(Data entries)
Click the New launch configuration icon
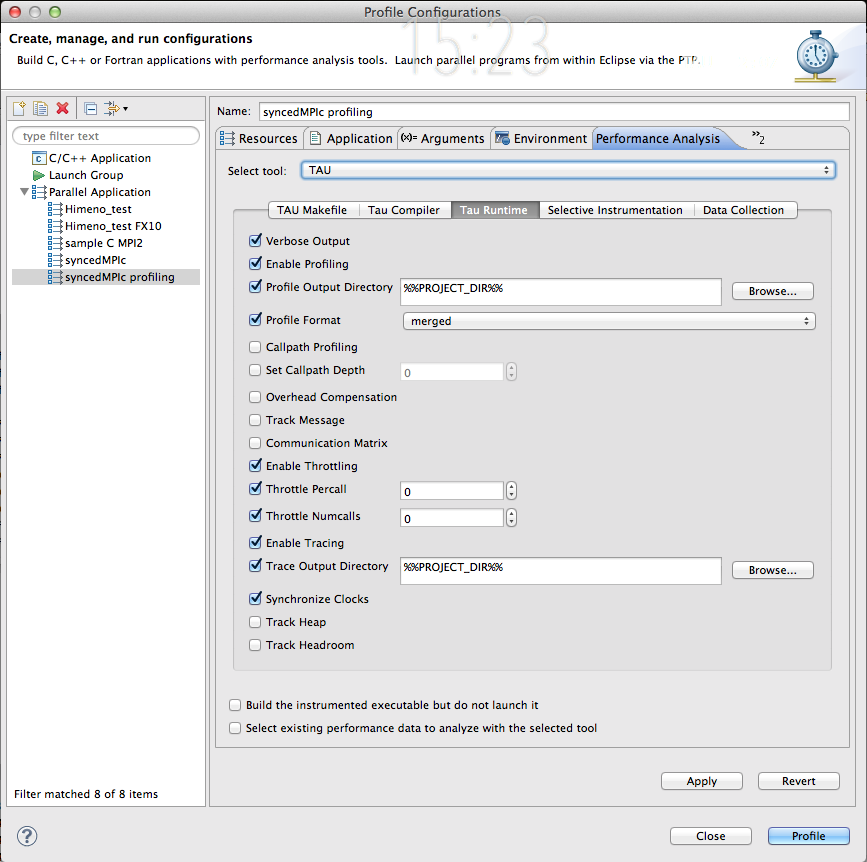867x862 pixels. point(19,108)
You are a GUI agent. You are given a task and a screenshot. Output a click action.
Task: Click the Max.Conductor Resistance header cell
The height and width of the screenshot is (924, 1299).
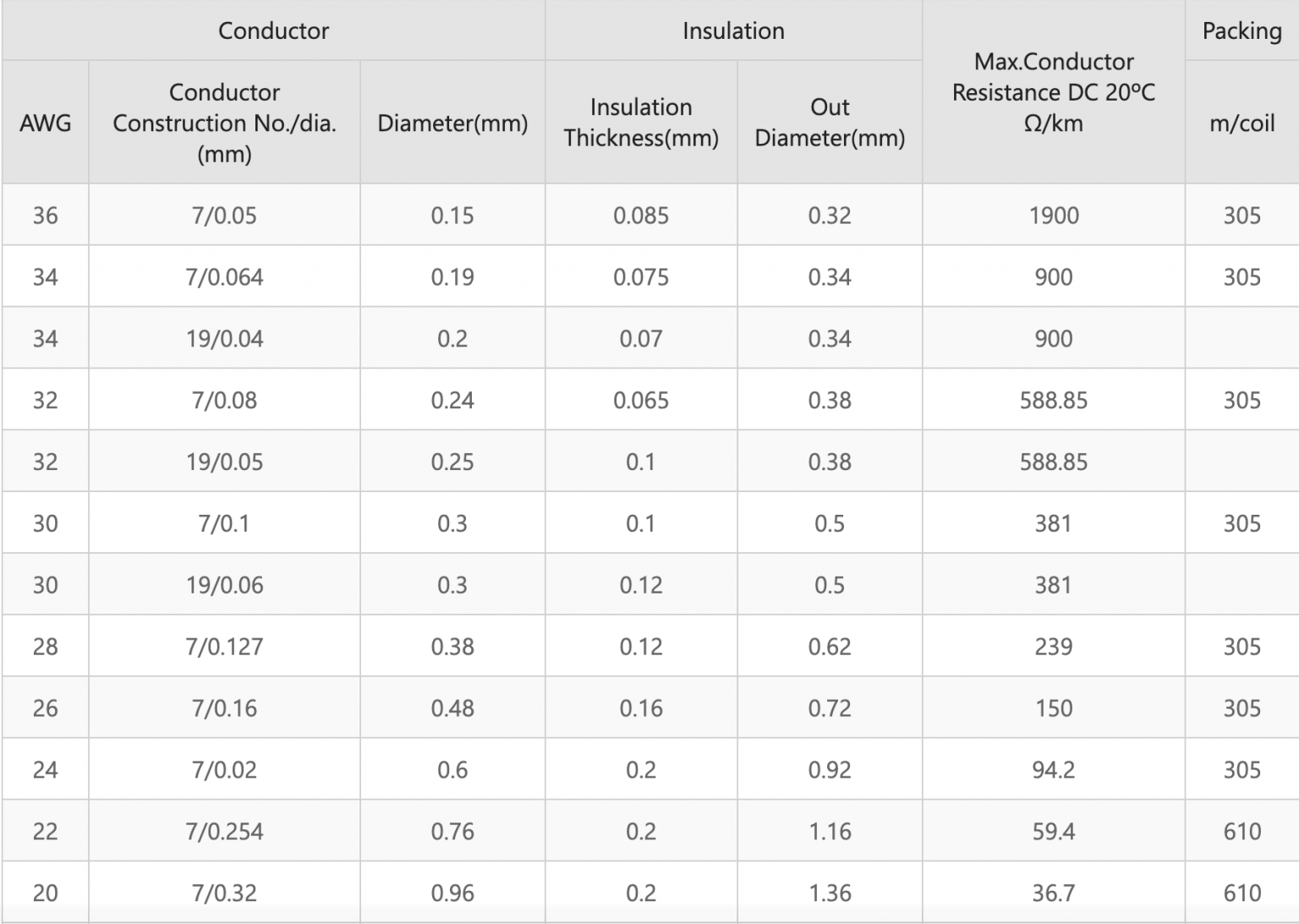tap(1053, 92)
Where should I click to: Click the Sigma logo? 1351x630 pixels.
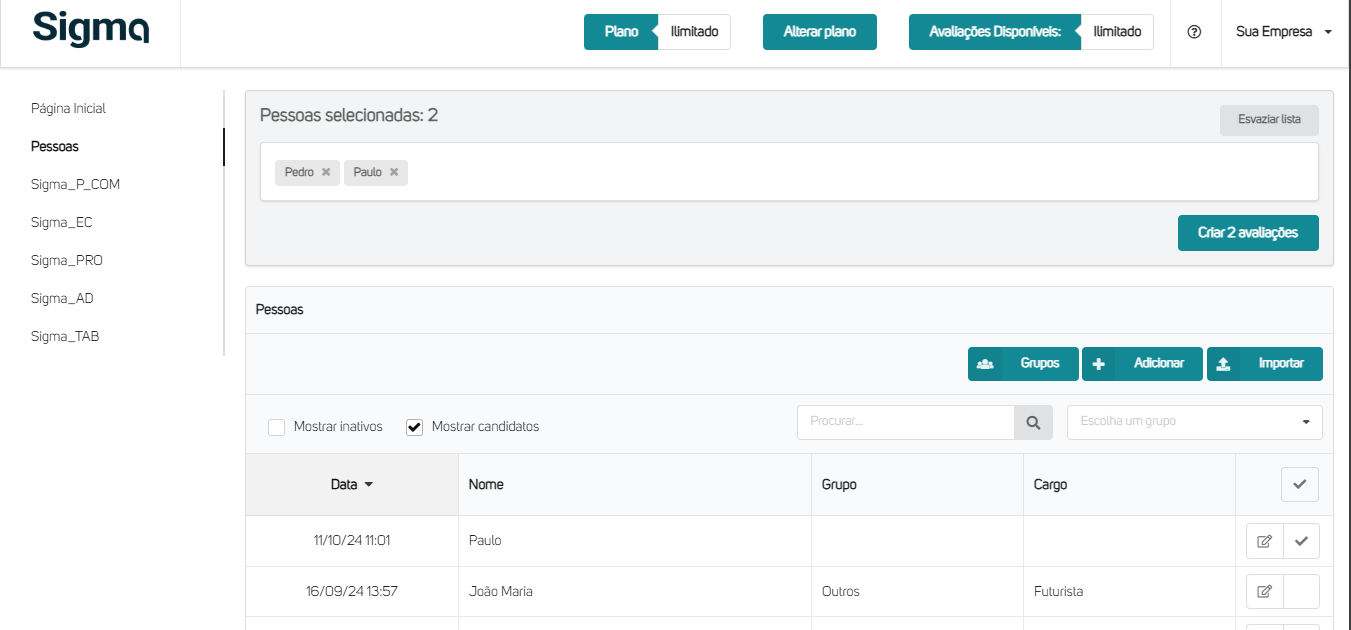(91, 28)
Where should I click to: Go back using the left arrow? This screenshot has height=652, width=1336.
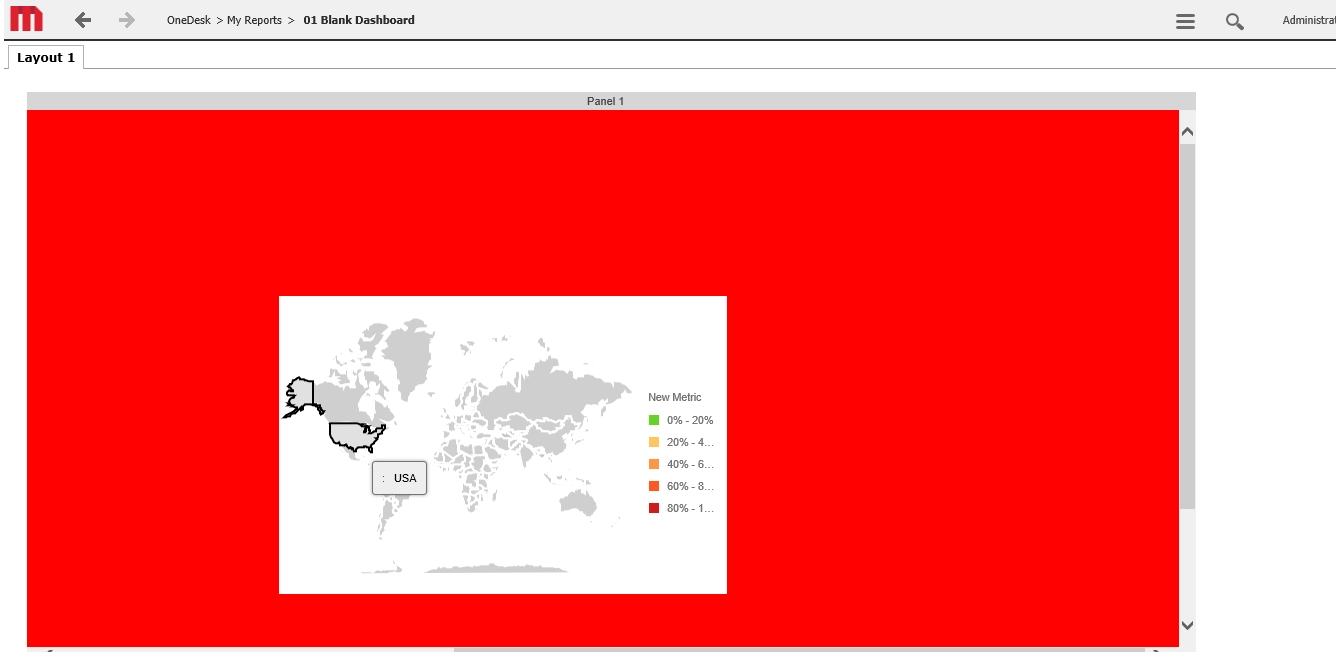coord(83,20)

[WHAT YOU ARE ASKED TO DO]:
Return all of the records above word for word, leaving out the pictures.

[SOLVED EXERCISE]:
Click the New launch configuration icon
867x862 pixels. point(19,108)
You are a GUI agent. You are given a task and a screenshot. Output a click action.
Task: Click the Max.Conductor Resistance header cell
The height and width of the screenshot is (924, 1299).
tap(1053, 92)
Where should I click to: Click the Sigma logo? 1351x630 pixels.
(91, 28)
Where should I click to: Go back using the left arrow? This screenshot has height=652, width=1336.
coord(83,20)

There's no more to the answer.